++++ Matériel fourni
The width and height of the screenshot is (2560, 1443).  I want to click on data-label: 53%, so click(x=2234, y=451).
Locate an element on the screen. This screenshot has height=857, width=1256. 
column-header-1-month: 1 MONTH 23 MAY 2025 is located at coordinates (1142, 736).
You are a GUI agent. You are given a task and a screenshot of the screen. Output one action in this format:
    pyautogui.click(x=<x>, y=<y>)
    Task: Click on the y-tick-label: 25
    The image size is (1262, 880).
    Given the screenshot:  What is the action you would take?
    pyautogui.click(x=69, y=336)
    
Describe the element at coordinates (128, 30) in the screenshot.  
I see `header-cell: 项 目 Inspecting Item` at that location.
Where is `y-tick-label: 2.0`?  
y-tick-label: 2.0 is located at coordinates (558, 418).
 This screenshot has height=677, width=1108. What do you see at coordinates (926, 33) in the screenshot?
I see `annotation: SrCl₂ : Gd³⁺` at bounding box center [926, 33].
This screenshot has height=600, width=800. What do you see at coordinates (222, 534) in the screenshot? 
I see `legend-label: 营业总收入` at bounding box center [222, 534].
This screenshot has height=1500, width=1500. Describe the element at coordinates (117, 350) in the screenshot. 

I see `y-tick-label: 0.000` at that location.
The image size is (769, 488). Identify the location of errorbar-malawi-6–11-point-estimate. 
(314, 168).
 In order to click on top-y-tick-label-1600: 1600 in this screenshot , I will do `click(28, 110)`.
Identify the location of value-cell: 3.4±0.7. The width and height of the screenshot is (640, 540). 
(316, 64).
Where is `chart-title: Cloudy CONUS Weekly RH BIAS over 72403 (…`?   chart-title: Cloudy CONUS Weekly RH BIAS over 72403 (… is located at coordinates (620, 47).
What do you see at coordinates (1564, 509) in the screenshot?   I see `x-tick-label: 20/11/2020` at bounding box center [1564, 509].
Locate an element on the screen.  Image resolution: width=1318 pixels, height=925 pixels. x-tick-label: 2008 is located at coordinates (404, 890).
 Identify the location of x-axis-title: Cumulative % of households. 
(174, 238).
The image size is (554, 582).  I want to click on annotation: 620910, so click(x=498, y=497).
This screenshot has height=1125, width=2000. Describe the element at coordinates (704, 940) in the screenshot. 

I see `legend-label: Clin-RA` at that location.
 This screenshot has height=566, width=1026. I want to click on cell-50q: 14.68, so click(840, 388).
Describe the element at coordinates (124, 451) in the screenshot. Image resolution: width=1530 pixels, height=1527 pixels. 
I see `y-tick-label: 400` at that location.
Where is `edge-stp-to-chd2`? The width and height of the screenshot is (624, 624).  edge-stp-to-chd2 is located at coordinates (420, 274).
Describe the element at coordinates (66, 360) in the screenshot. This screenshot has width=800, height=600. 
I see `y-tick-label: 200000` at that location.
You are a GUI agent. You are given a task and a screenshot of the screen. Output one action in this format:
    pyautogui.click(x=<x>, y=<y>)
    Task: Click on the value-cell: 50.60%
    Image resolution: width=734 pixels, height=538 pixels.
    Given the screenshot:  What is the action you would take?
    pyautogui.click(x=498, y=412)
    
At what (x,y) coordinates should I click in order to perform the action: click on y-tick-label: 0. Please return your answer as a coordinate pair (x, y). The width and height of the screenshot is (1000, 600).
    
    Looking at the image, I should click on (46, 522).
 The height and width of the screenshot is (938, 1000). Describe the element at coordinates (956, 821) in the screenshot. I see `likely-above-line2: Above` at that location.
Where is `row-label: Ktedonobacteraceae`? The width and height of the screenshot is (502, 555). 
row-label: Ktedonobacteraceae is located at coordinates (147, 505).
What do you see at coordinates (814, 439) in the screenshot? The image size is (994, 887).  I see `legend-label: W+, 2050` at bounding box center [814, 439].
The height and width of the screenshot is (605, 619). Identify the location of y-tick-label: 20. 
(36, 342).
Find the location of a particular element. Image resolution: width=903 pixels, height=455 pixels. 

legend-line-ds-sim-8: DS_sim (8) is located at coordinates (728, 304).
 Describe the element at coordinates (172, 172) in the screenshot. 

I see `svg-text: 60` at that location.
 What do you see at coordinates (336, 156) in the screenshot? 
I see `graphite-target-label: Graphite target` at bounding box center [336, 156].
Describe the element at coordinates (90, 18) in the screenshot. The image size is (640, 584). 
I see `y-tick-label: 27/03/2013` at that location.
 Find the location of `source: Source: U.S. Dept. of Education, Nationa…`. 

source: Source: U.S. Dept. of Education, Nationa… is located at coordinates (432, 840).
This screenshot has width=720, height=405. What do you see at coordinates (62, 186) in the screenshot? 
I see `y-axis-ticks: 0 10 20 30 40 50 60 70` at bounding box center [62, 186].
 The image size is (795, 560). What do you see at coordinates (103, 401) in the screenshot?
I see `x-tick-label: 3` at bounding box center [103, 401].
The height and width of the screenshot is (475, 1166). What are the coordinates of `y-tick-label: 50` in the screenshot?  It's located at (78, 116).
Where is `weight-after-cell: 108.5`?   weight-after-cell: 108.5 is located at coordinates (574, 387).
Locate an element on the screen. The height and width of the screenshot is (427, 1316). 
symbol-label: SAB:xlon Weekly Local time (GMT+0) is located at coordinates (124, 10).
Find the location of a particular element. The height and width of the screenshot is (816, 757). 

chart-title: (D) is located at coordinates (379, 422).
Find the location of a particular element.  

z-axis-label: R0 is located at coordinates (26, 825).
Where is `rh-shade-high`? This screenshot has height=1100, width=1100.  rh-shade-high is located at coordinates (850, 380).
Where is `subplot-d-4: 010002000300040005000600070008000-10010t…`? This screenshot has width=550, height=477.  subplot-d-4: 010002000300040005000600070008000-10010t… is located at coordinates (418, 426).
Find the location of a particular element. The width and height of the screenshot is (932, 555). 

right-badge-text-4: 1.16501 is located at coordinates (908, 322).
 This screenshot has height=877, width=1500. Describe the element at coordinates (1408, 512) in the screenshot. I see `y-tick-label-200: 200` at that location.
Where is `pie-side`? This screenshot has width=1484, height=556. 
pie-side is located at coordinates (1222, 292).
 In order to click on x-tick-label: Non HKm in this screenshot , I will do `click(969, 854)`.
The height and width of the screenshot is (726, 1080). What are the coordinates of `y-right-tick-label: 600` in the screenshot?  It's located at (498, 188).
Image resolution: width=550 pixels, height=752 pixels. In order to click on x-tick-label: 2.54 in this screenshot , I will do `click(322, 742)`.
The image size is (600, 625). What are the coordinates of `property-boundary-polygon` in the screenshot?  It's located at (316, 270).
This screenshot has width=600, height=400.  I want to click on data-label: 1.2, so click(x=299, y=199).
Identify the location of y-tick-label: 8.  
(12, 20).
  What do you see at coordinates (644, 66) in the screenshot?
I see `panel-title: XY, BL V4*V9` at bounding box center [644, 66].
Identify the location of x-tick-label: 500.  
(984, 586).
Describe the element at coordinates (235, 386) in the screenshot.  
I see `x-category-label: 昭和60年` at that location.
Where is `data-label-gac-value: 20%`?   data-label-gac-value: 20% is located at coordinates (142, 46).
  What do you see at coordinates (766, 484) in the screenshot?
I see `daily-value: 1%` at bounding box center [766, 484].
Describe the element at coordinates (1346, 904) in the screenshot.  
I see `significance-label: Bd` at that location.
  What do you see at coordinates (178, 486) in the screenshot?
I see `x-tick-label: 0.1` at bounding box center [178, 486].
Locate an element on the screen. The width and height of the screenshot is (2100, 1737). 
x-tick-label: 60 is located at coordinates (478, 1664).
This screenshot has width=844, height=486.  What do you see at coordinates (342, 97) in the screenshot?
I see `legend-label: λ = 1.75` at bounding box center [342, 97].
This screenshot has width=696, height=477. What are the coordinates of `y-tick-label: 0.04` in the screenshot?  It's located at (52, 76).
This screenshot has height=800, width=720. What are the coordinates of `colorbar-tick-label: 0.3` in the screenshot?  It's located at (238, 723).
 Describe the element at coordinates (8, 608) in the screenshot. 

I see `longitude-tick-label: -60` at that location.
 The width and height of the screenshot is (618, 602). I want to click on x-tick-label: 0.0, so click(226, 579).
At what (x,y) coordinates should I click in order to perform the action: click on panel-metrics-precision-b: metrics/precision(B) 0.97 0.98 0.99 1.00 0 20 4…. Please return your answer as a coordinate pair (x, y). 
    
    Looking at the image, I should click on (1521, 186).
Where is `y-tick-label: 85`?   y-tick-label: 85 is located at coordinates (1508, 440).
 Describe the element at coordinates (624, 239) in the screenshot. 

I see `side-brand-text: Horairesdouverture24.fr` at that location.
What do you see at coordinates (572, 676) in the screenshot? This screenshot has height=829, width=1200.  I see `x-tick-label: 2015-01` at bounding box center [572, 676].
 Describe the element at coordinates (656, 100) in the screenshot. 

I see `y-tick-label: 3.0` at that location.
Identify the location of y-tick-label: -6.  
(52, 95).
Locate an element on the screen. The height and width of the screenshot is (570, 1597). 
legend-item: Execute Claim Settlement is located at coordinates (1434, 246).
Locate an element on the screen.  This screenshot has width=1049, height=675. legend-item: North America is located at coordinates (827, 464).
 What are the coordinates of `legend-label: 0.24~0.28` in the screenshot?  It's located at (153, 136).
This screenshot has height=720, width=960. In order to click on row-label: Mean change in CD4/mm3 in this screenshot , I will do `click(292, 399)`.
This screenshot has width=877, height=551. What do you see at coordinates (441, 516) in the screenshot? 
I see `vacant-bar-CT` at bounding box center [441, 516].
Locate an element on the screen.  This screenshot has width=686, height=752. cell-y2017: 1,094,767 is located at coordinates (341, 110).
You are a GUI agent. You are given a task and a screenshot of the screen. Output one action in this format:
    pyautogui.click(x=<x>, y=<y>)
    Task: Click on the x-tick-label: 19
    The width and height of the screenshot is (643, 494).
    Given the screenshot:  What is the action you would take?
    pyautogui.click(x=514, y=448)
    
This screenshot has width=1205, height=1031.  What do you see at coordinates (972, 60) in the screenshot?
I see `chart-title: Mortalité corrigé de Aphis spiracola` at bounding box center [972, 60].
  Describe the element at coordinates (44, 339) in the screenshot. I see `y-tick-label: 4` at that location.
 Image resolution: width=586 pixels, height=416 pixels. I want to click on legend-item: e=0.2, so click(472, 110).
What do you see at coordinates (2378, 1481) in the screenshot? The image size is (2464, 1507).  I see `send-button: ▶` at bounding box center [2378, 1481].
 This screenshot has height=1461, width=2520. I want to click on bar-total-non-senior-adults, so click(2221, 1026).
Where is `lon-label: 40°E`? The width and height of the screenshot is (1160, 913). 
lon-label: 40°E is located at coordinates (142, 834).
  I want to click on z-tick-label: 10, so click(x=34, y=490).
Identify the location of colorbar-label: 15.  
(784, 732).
++++++++
Énoncé de la tâche: Renvoyez sans aucune modification le passage qui s'ouvre sur la ligne contenant "coordinates (142, 46)." et se clôt sur la ligne contenant "The width and height of the screenshot is (618, 602).", ces deux lignes incluses.

Votre réponse:
Where is `data-label-gac-value: 20%`?   data-label-gac-value: 20% is located at coordinates (142, 46).
  What do you see at coordinates (766, 484) in the screenshot?
I see `daily-value: 1%` at bounding box center [766, 484].
Describe the element at coordinates (1346, 904) in the screenshot.  
I see `significance-label: Bd` at that location.
  What do you see at coordinates (178, 486) in the screenshot?
I see `x-tick-label: 0.1` at bounding box center [178, 486].
Locate an element on the screen. The width and height of the screenshot is (2100, 1737). 
x-tick-label: 60 is located at coordinates (478, 1664).
This screenshot has width=844, height=486.  What do you see at coordinates (342, 97) in the screenshot?
I see `legend-label: λ = 1.75` at bounding box center [342, 97].
This screenshot has width=696, height=477. What are the coordinates of `y-tick-label: 0.04` in the screenshot?  It's located at (52, 76).
This screenshot has height=800, width=720. What are the coordinates of `colorbar-tick-label: 0.3` in the screenshot?  It's located at (238, 723).
 Describe the element at coordinates (8, 608) in the screenshot. 

I see `longitude-tick-label: -60` at that location.
 The width and height of the screenshot is (618, 602). I want to click on x-tick-label: 0.0, so click(226, 579).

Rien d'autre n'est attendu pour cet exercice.